WHAT IS ASKED: Print every line from the first one down to the line containing "Action: tap(756, 245)", both included, without changing anything. Leave the pictures out of your answer.
BEGIN EXTRACTED MATERIAL
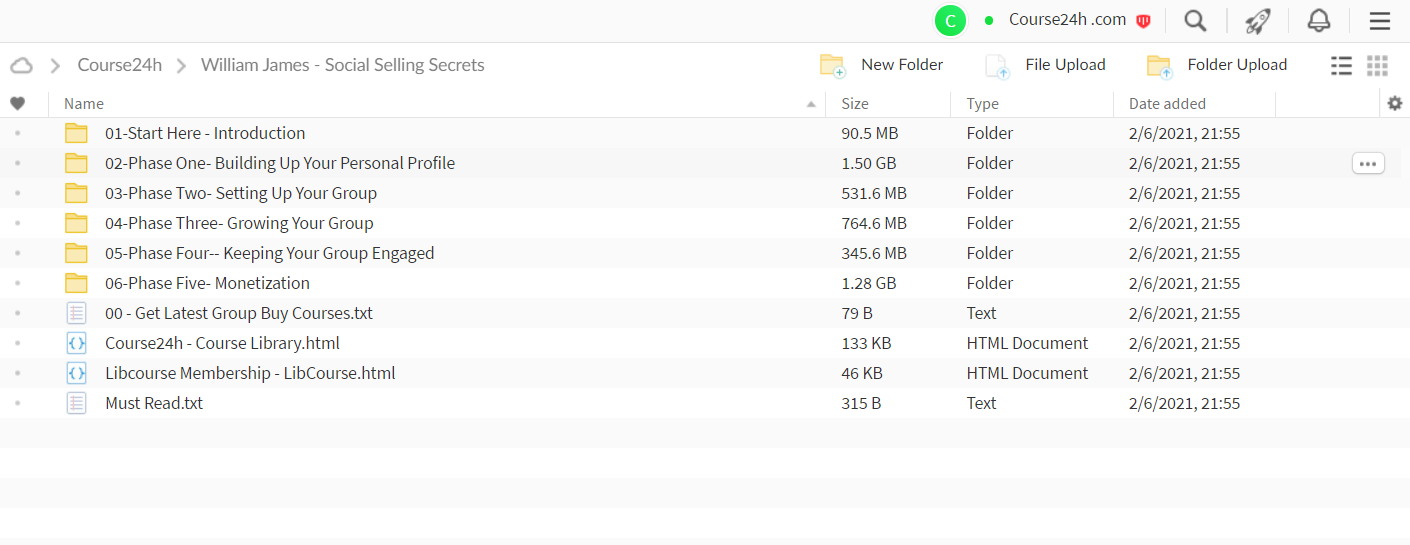Switch to list view
This screenshot has width=1410, height=545.
tap(1341, 65)
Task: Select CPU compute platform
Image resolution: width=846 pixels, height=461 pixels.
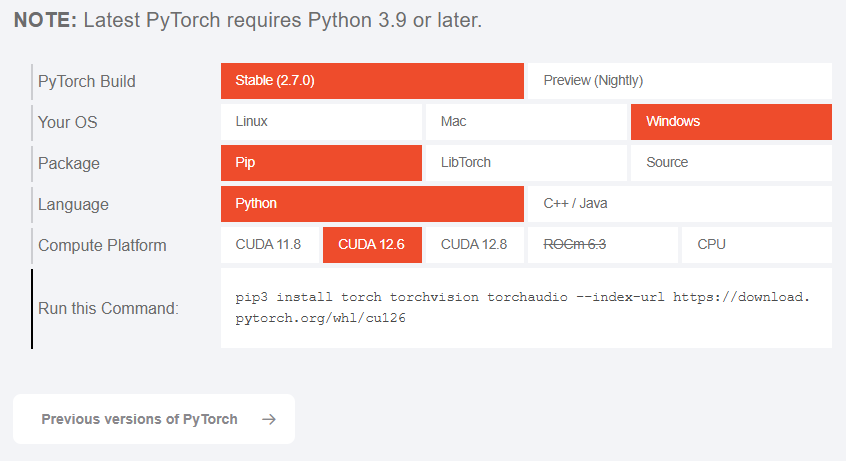Action: tap(756, 245)

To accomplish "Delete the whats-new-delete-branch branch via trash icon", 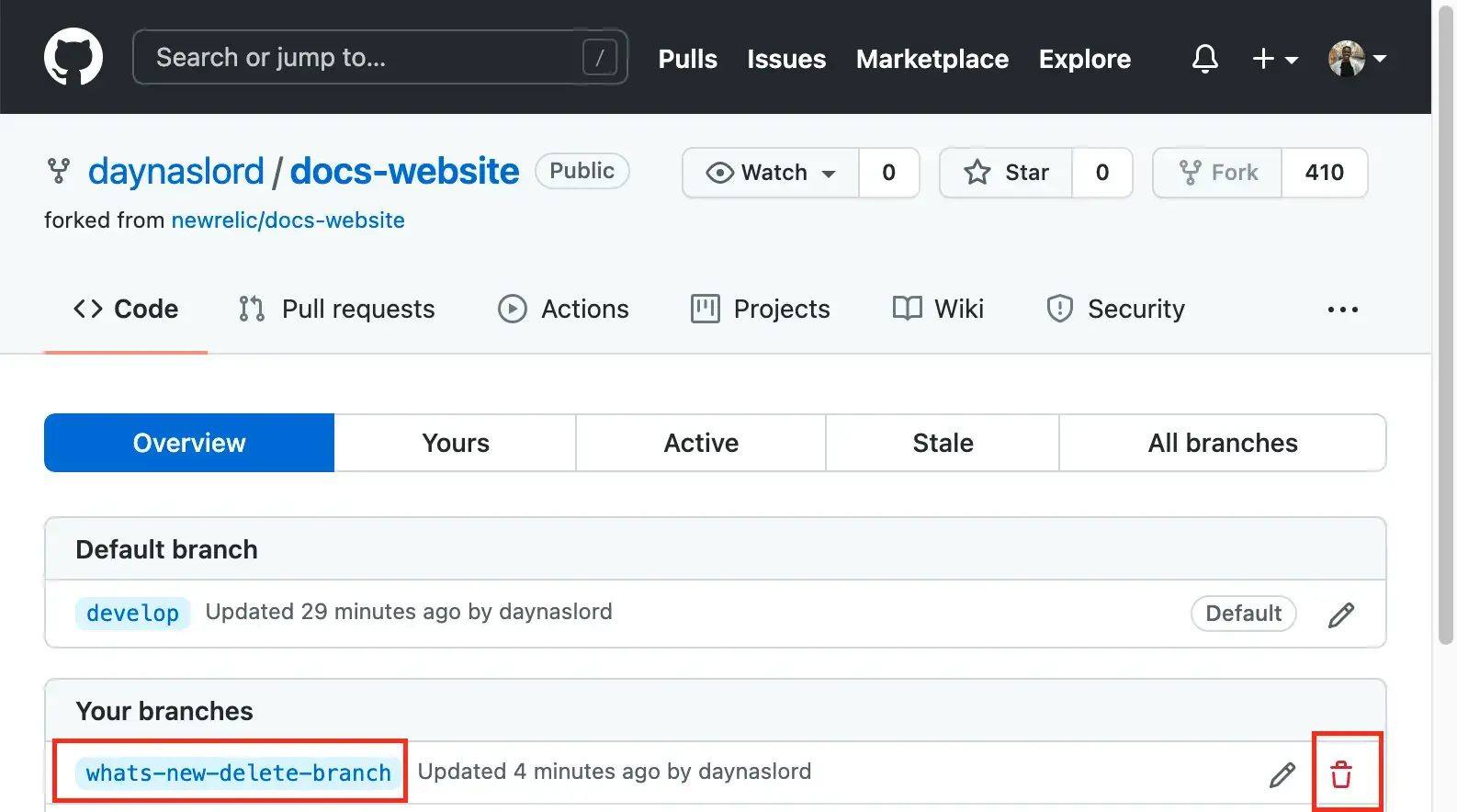I will (x=1341, y=774).
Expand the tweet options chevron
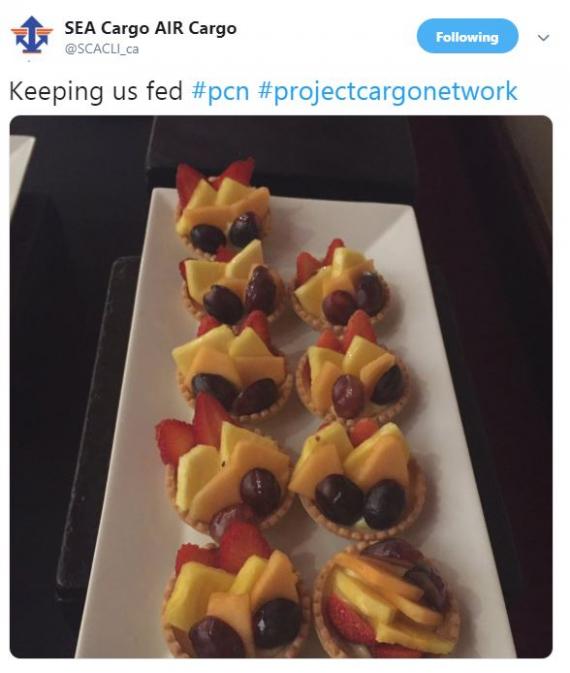 543,38
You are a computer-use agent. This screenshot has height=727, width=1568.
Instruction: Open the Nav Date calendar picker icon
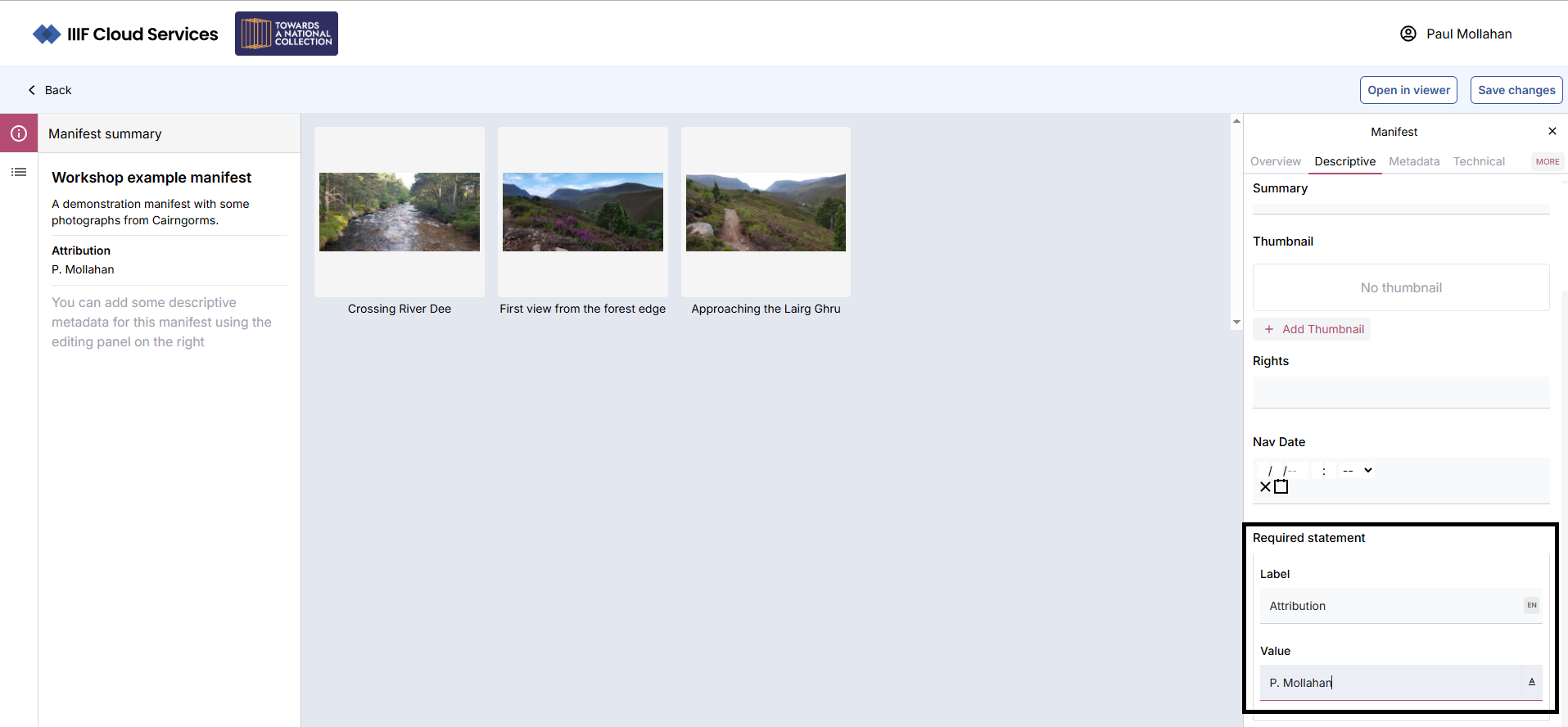point(1281,487)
END EXTRACTED MATERIAL
FULL RESPONSE:
Switch to list view
This screenshot has width=1410, height=545.
tap(1341, 65)
Task: Select CPU compute platform
Image resolution: width=846 pixels, height=461 pixels.
Action: tap(756, 245)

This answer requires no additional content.